» TASK ITEM: Report only how many lines of the entries below contain the string "speaker".

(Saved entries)
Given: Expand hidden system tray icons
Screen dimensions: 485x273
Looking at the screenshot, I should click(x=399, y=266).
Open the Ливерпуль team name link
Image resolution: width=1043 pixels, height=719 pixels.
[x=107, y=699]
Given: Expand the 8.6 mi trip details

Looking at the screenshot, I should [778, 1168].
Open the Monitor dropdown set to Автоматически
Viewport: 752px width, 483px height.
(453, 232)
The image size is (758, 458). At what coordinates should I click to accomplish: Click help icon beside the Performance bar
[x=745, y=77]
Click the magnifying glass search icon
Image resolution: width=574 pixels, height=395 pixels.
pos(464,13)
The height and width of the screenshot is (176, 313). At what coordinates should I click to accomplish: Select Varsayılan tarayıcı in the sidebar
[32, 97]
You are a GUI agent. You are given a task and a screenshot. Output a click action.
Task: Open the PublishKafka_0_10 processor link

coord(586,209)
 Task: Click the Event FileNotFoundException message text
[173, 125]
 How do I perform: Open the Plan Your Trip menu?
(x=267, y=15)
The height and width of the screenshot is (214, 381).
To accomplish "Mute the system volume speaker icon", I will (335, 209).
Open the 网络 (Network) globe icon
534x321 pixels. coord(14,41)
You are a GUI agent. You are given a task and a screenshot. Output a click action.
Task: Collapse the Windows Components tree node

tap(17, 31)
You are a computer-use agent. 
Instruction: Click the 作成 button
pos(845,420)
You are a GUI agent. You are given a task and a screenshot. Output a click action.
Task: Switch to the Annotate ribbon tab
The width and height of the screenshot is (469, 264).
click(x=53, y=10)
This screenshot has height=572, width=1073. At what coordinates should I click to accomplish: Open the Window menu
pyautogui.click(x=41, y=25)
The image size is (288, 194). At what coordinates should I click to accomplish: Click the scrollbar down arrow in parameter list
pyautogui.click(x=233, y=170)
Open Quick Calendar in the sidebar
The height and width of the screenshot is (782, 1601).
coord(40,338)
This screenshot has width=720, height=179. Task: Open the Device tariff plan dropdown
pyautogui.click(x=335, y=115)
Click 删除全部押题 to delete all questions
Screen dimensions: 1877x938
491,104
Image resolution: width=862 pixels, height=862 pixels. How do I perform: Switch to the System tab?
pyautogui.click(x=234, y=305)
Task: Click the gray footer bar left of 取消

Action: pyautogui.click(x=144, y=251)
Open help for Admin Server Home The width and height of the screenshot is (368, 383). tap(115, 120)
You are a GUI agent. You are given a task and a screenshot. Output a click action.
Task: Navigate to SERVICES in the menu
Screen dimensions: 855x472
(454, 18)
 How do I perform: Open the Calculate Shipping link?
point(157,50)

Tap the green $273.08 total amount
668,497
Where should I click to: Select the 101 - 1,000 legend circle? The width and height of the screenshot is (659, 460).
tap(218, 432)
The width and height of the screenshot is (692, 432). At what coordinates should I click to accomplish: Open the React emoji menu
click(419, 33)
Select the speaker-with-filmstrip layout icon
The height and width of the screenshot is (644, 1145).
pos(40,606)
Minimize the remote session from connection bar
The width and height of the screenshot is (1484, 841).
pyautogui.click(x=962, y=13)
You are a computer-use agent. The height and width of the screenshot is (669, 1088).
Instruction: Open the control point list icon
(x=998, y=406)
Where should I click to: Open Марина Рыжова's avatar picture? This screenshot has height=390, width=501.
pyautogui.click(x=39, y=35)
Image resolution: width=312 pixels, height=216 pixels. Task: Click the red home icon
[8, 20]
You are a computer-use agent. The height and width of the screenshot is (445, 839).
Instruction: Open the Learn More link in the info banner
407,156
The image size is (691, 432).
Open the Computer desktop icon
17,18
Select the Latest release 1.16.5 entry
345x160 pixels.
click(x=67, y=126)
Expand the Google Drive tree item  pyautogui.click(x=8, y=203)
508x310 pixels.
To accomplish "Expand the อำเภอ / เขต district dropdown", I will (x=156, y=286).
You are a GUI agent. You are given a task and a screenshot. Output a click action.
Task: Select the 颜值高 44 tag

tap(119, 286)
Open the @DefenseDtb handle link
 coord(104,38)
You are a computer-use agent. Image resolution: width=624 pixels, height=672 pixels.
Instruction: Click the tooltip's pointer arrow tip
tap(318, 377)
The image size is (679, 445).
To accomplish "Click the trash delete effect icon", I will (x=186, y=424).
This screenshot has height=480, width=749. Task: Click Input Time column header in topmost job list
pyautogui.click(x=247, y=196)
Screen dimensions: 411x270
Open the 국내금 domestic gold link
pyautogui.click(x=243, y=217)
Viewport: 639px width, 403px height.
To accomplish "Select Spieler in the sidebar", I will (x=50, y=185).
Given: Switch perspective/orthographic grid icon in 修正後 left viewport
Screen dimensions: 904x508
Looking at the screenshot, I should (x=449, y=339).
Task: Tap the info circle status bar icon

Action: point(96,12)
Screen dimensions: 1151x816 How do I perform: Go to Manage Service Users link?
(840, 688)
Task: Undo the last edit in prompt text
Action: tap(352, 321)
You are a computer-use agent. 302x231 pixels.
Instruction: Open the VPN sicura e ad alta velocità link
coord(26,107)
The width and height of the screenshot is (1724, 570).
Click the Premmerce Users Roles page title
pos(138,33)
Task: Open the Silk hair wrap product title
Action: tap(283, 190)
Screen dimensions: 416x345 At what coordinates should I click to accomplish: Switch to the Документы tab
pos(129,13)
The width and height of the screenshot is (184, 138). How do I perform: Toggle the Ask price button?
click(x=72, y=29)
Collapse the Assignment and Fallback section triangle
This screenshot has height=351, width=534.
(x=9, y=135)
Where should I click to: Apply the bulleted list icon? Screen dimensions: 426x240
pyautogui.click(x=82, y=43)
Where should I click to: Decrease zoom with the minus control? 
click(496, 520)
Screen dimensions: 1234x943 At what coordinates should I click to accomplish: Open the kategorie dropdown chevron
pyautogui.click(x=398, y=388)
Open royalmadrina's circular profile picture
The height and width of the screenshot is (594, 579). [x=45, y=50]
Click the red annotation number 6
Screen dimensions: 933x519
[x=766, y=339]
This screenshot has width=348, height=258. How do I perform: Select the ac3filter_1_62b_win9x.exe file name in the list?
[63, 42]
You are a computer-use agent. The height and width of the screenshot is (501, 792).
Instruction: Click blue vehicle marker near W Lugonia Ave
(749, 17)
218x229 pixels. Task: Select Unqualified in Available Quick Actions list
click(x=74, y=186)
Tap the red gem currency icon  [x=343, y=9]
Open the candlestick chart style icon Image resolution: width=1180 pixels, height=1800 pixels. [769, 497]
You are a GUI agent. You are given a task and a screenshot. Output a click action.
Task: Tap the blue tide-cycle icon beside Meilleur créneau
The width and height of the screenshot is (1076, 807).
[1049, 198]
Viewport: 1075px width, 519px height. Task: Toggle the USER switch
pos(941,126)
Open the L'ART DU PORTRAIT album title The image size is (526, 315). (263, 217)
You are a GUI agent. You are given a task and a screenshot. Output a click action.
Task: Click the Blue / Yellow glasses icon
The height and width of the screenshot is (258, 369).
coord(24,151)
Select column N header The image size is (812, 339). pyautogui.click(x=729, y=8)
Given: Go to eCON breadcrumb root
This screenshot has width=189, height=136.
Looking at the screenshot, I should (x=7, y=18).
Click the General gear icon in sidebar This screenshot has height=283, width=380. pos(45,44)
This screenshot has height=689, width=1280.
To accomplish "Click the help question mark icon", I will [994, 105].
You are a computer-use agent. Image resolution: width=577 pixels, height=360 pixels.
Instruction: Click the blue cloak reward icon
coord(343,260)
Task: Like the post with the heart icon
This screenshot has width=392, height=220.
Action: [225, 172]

» WRITTEN ANSWER: 2